Reproduce the listing exactly, please, with every line intact.

---+---

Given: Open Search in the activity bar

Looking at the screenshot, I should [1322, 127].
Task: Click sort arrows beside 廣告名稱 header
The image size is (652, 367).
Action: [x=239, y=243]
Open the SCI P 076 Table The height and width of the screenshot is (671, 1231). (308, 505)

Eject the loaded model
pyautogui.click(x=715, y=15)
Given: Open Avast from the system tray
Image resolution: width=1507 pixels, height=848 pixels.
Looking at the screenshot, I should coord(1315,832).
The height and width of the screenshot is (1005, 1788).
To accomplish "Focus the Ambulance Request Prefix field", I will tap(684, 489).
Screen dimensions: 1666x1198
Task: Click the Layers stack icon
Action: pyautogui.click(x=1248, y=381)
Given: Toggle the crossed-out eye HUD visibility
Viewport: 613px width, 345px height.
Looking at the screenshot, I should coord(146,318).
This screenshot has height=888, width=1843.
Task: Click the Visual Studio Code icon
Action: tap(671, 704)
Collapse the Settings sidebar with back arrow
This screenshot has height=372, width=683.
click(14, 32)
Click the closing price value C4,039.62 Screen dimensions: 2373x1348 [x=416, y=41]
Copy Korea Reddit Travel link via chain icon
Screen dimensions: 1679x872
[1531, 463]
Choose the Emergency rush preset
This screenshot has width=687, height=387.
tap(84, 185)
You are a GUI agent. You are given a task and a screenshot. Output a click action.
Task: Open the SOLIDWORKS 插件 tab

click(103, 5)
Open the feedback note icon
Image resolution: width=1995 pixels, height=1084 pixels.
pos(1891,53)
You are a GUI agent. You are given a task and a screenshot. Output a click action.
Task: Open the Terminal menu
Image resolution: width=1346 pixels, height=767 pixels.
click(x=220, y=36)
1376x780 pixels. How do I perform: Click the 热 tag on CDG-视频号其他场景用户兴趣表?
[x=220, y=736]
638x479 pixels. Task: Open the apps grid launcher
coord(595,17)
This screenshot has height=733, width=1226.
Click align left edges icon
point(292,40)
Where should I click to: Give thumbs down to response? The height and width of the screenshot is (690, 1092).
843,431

---+---

→ **EXERCISE ANSWER**:
Given: Open Search in the activity bar

Looking at the screenshot, I should [1322, 127].
Task: Click sort arrows beside 廣告名稱 header
The image size is (652, 367).
Action: [x=239, y=243]
Open the SCI P 076 Table The height and width of the screenshot is (671, 1231). (308, 505)

Eject the loaded model
pyautogui.click(x=715, y=15)
Given: Open Avast from the system tray
Image resolution: width=1507 pixels, height=848 pixels.
Looking at the screenshot, I should coord(1315,832).
The height and width of the screenshot is (1005, 1788).
To accomplish "Focus the Ambulance Request Prefix field", I will tap(684, 489).
Screen dimensions: 1666x1198
Task: Click the Layers stack icon
Action: pyautogui.click(x=1248, y=381)
Given: Toggle the crossed-out eye HUD visibility
Viewport: 613px width, 345px height.
Looking at the screenshot, I should coord(146,318).
This screenshot has height=888, width=1843.
Task: Click the Visual Studio Code icon
Action: tap(671, 704)
Collapse the Settings sidebar with back arrow
This screenshot has height=372, width=683.
click(14, 32)
Click the closing price value C4,039.62 Screen dimensions: 2373x1348 [x=416, y=41]
Copy Korea Reddit Travel link via chain icon
Screen dimensions: 1679x872
[1531, 463]
Choose the Emergency rush preset
This screenshot has width=687, height=387.
tap(84, 185)
You are a GUI agent. You are given a task and a screenshot. Output a click action.
Task: Open the SOLIDWORKS 插件 tab

click(103, 5)
Open the feedback note icon
Image resolution: width=1995 pixels, height=1084 pixels.
pos(1891,53)
You are a GUI agent. You are given a task and a screenshot. Output a click action.
Task: Open the Terminal menu
Image resolution: width=1346 pixels, height=767 pixels.
click(x=220, y=36)
1376x780 pixels. How do I perform: Click the 热 tag on CDG-视频号其他场景用户兴趣表?
[x=220, y=736]
638x479 pixels. Task: Open the apps grid launcher
coord(595,17)
This screenshot has height=733, width=1226.
Click align left edges icon
point(292,40)
Where should I click to: Give thumbs down to response? The height and width of the screenshot is (690, 1092).
843,431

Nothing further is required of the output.